| Text passage |
----------
UK clinical research recruitment in crisis

by | 15th Oct 2007 | News

Shortages of clinical research personnel in the UK are now running at 57%, while efforts to recruit new staff are being frustrated by unrealistic expectations, salary inflation and high rates of attrition, a meeting heard last week.

Shortages of clinical research personnel in the UK are now running at 57%, while efforts to recruit new staff are being frustrated by unrealistic expectations, salary inflation and high rates of attrition, a meeting heard last week.

The Institute of Clinical Research (ICR) formed a resourcing special interest group (SIG) in November 2005 to address the crisis in recruiting suitable candidates for clinical research positions. As a resourcing forum held on 10 October at the Institute’s new offices in Bourne End, Buckinghamshire indicated, this crisis has only deepened over the last two years.

The forum and ensuing discussions painted a grim picture of a market in which the depleted stock of qualified candidates is in such demand that, as Carol Parish, head of clinical research at Janssen Cilag, put it, “we will offer anything”. Resource restrictions and procurement processes in pharmaceutical companies are tightening the screws, while increasingly only contract research organisations (CROs) are prepared to take on and train up entry-level personnel – often to see them leave for a better-paid job six months later.
----------
[Stored records]
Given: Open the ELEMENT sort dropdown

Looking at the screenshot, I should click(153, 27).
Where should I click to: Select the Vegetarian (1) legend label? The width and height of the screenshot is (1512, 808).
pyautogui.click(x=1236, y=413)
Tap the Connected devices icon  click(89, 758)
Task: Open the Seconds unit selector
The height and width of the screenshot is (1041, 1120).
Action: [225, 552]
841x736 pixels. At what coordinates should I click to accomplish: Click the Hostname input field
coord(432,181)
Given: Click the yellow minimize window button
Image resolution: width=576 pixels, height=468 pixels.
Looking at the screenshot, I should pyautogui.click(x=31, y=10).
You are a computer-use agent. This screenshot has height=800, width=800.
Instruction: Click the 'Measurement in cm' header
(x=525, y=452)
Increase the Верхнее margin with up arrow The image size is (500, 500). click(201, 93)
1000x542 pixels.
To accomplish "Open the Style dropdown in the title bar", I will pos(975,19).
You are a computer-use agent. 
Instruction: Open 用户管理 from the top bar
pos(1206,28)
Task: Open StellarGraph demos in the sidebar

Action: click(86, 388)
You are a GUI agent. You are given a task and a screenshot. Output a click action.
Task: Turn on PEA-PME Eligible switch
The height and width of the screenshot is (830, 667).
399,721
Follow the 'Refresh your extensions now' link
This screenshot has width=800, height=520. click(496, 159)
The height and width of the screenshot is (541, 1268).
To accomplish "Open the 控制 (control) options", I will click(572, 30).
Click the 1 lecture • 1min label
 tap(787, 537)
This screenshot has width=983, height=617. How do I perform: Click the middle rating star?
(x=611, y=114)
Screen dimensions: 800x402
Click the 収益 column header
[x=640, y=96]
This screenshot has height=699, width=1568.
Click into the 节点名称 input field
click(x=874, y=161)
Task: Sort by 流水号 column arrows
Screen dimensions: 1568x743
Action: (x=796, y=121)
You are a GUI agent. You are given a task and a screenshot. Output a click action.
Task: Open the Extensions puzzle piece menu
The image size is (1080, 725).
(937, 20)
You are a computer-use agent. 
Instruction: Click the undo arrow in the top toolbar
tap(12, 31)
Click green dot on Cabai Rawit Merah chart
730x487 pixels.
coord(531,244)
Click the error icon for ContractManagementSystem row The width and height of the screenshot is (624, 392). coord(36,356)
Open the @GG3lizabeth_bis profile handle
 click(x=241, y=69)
----------
| Description of the task |
In the article on UK clinical research recruitment, when did the Institute of Clinical Research form its resourcing special interest group?

| Finished exercise |
November 2005